- **TASK REQUIREMENTS**:
Copy the text of the entries below word for word, leaving out the pictures.
START TASK INPUTS
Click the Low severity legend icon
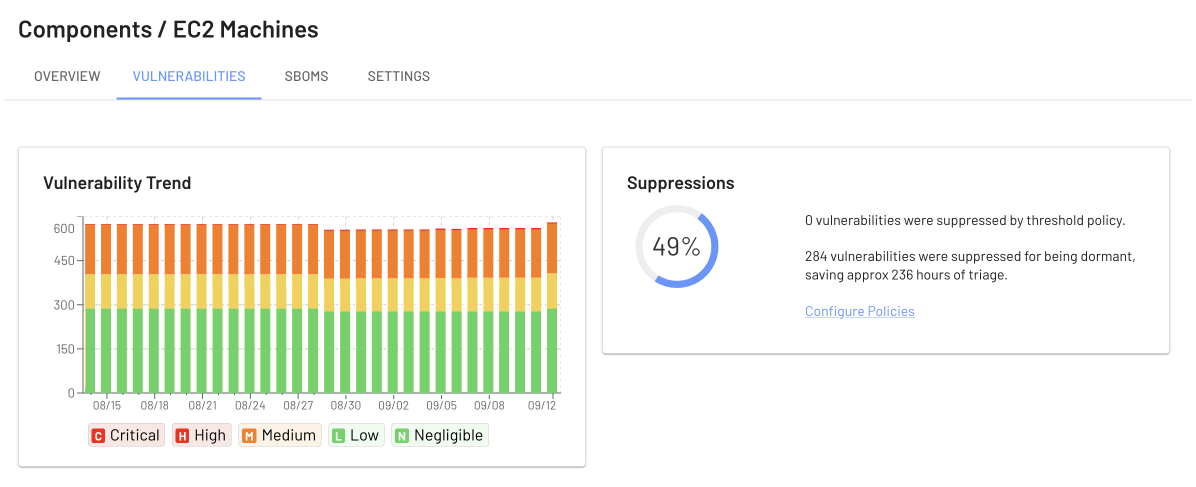 click(x=338, y=436)
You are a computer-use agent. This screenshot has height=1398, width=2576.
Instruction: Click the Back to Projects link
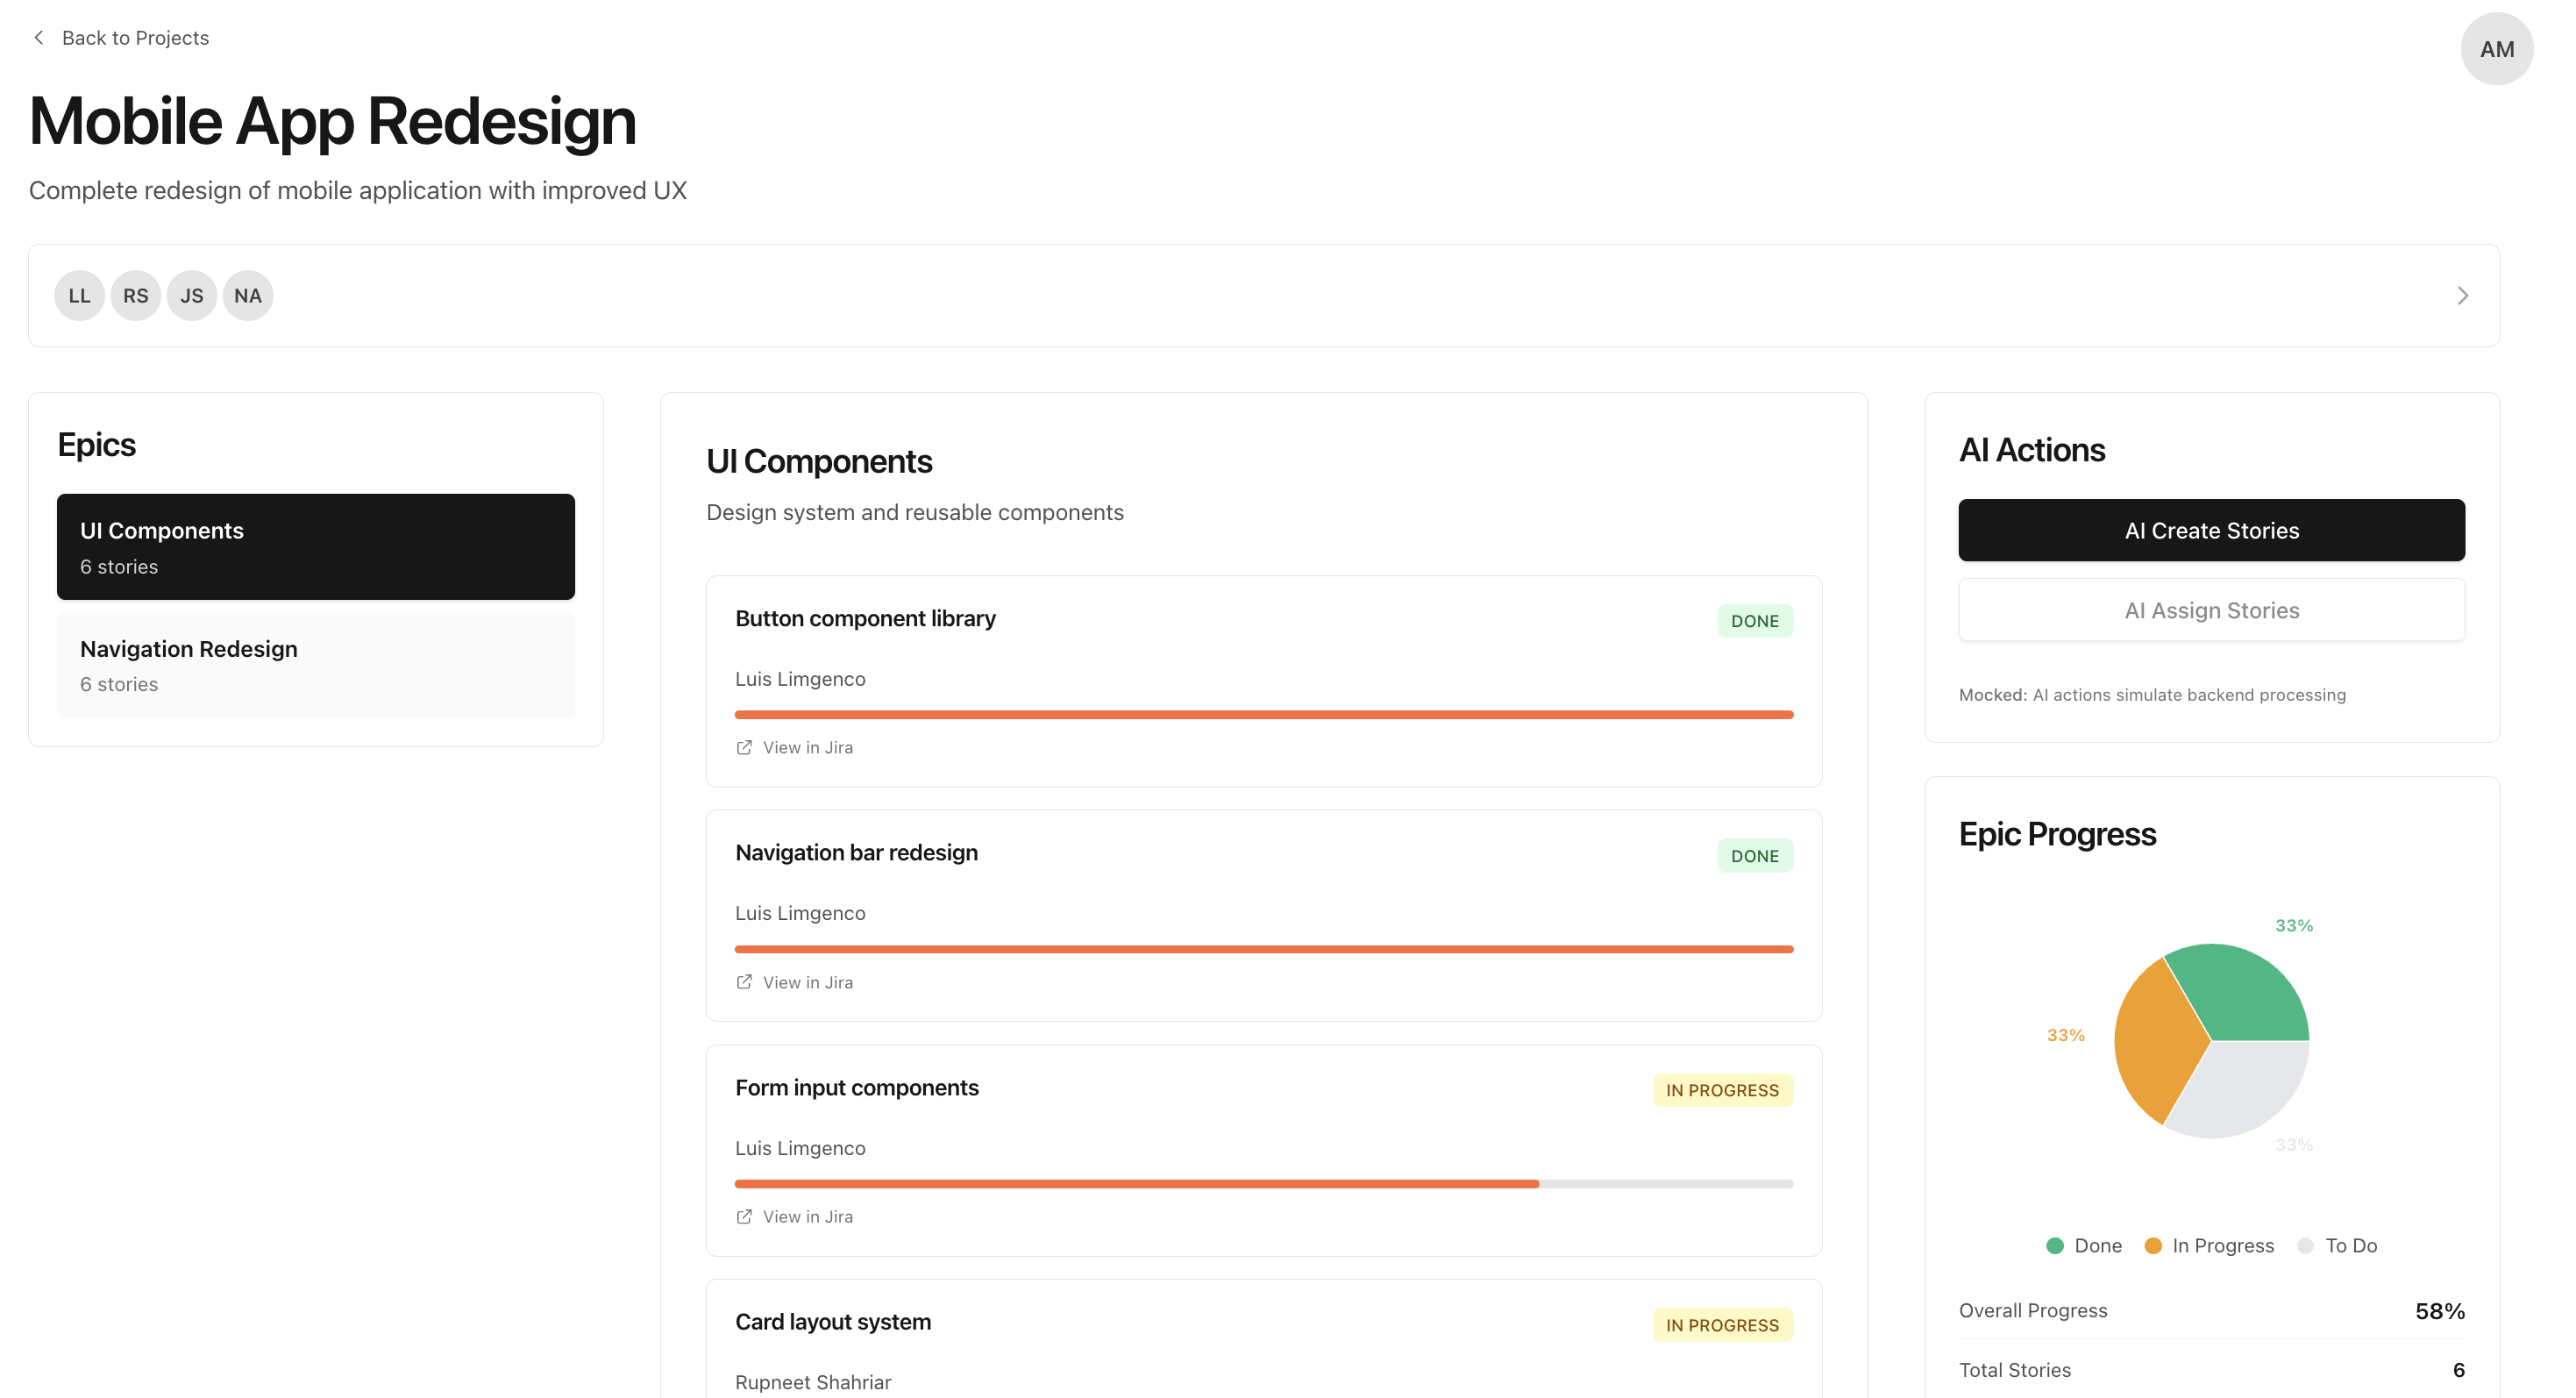pos(135,38)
END TASK INPUTS
- **OUTPUT OF THE EXERCISE**:
Click the Low severity legend icon
 click(x=338, y=436)
You are a computer-use agent. This screenshot has height=1398, width=2576.
Instruction: Click the Back to Projects link
pos(135,38)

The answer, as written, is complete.